Der Forderung, die Unzucht zwischen Männern an sich straflos zu lassen, gibt der Entwurf ebenso wie die früheren Entwürfe nicht nach. Verfehlungen dieser Art erscheinen dem gesunden Empfinden des Volkes verwerflich und strafwürdig …;“

In ähnlicher Weise begründen der amtliche Entwurf eines allgemeinen Deutschen Strafgesetzbuches von 1925 und der am 14. Mai 1927 dem Reichstag vorgelegte Entwurf (RT III/1924 Drucks. Nr. 3390) die Beibehaltung einer dem § 175 (aF) StGB entsprechenden Strafvorschrift wie folgt:

„… Der Gesetzgeber muß sich die Frage vorlegen, ob der § 175 nicht trotz der Härten, zu denen seine Anwendung führen kann, und trotz seiner beschränkten praktischen Durchführbarkeit eine Schranke bedeutet, die man nicht ohne Schaden für die Gesundheit und Reinheit unseres Volkslebens hinwegziehen darf. Dabei ist davon auszugehen, daß der deutschen Auffassung die geschlechtliche Beziehung von Mann zu Mann als eine Verirrung erscheint, die geeignet ist, den Charakter zu zerrütten und das sittliche Gefühl zu zerstören. Greift diese Verirrung weiter um sich, so führt sie zur Entartung des Volkes und zum Verfall seiner Kraft …“

Diese Umstände rechtfertigen die Feststellung, daß auch heute noch das sittliche Empfinden die Homosexualität verurteilt. Einzelne gegenteilige Äußerungen, vorwiegend aus interessierten Kreisen, kommen demgegenüber nicht in Betracht, jedenfalls haben sie eine Änderung des allgemeinen sittlichen Urteils nicht durchsetzen können. (…)

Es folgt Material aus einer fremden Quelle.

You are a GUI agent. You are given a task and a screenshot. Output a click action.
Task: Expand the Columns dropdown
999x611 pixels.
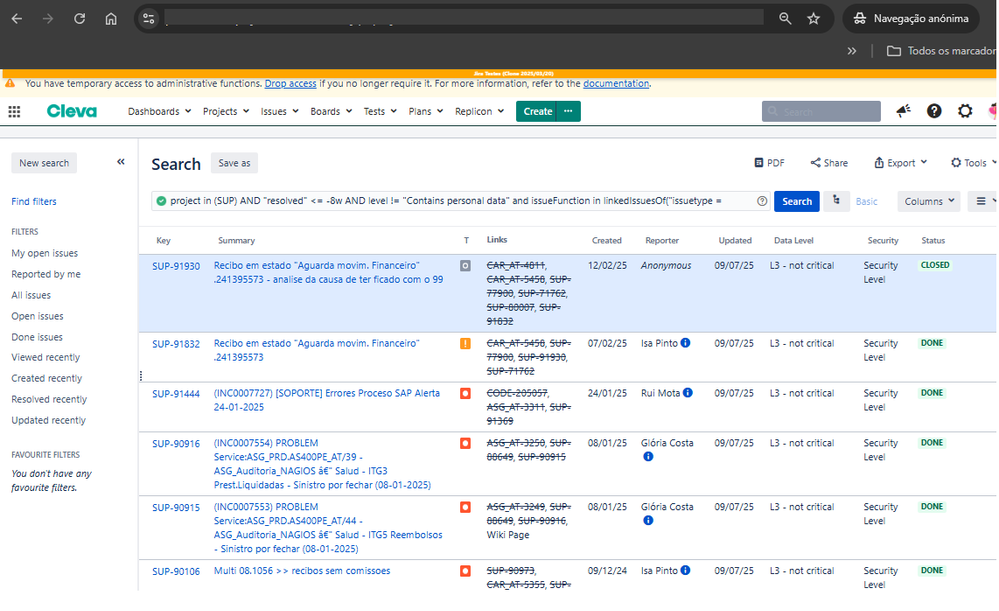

Noch 1966 wurde einem bayerischer Staatssekretär, der 1944 wg. § 175 StGB verurteilt wurde, die Berufung zum Beamten wiederrufen und vom Bundesverwaltungsgericht bestätigt (MDR 1966, 615). Erst 1969 wurde § 175 StGB a.F. mit dem ersten Gesetz zur Reform des Strafrechts entschärft und 1994 gestrichen.